After locking herself in her room, Esther fell into bed fully clothed and wept with shame, loss, and a longing to matter to someone.
∞∞∞
Silas knew his duty lay in making excuses for his wife. Never had he been called upon to make excuses for anyone before. What was he to say? He valued honesty above all else, but sharing Esther’s distraught and illogical behavior felt like a betrayal of trust. As her husband, he was charged with protecting her, even from things such as gossip or the unkind thoughts of others.
He walked into the room where his three friends remained, Hope dabbing at her face with a handkerchief while Grace
stared down at the floor. Jacob had moved away, standing at the window to watch the approaching clouds.

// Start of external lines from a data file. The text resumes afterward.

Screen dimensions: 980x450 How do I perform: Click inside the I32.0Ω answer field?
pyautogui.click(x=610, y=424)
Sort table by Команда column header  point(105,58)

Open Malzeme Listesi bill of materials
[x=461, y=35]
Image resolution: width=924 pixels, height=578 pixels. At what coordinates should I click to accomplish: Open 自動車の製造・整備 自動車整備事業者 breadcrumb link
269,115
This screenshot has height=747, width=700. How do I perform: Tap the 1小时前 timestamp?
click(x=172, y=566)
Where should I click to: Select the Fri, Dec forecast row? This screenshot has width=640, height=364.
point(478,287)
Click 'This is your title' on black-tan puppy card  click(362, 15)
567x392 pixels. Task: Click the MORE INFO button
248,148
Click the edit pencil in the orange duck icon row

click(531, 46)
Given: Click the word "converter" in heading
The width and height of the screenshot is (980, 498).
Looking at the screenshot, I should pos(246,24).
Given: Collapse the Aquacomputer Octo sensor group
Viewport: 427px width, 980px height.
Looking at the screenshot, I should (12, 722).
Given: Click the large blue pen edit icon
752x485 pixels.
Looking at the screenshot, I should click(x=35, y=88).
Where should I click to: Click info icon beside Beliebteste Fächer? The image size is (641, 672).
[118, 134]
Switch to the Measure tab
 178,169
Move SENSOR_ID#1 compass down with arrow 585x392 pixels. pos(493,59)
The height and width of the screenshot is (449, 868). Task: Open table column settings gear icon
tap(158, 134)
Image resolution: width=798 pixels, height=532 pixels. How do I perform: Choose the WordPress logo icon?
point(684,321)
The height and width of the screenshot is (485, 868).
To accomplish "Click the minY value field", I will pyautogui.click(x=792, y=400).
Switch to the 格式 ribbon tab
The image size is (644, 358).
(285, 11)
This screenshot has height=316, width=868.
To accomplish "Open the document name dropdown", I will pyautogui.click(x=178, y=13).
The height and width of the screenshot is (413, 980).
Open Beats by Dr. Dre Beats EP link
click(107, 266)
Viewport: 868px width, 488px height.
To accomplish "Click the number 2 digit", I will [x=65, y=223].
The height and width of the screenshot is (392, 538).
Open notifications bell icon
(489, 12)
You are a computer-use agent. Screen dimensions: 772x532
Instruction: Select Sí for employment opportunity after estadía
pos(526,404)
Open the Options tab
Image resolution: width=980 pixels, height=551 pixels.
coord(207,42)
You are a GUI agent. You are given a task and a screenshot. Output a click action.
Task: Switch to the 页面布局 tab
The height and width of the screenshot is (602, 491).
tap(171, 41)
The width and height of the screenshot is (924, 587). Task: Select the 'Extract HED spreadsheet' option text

“Esther will not be joining us,” Silas said, bringing their attention to him. Lifting the tin box from the table, he held it out to Hope. “You are welcome to look through it.”
“Our club treasure,” Hope exclaimed, her countenance brightening. “Oh, I remember. It was my idea.”
Silas gave it into her eager hands. Prying the lid open, Hope chuckled and began chattering about the items inside. Grace assisted her in pulling them out and Jacob wandered over, standing behind them, watching mutely as they spoke of the odds and ends inside.
His mind on his wife rather than the box, Silas walked around to stand next to his friend, but his eyes went to the windows. This room faced the same direction as Esther’s sitting room, but it was in a different wing. The approaching clouds, dark and spilling water, would be at the house in minutes. How many of Esther’s creations were in the bushes, waiting for ruination?
He rubbed at his forehead, torn between annoyance at her behavior and the desire to save her work. Perhaps when she felt better, she would regret their loss.
He went to the windows and unlatched one, pushing it open. He could send a servant, but that would mean exposing Esther to their gossip below stairs.
A step at his side alerted him to Jacob’s presence, and then he could feel his friend’s stare upon him. “Where,” Jacob asked softly, “is Esther? She disappeared right after you did.”
Silas took in a deep breath. “I need your help for a moment, if you do not mind?”
Jacob shook his head. “Not at all. Anything you ask, Silas.”
“We need to go outside.” Silas did not explain further, though he told the Everly sisters they would be back in a moment. He led Jacob through the hall to the music room, where the doors opened to the outside. As only the best of friends would do, Jacob followed without question or comment. They arrived beneath the window of Esther’s sitting room, which Silas had closed before returning downstairs.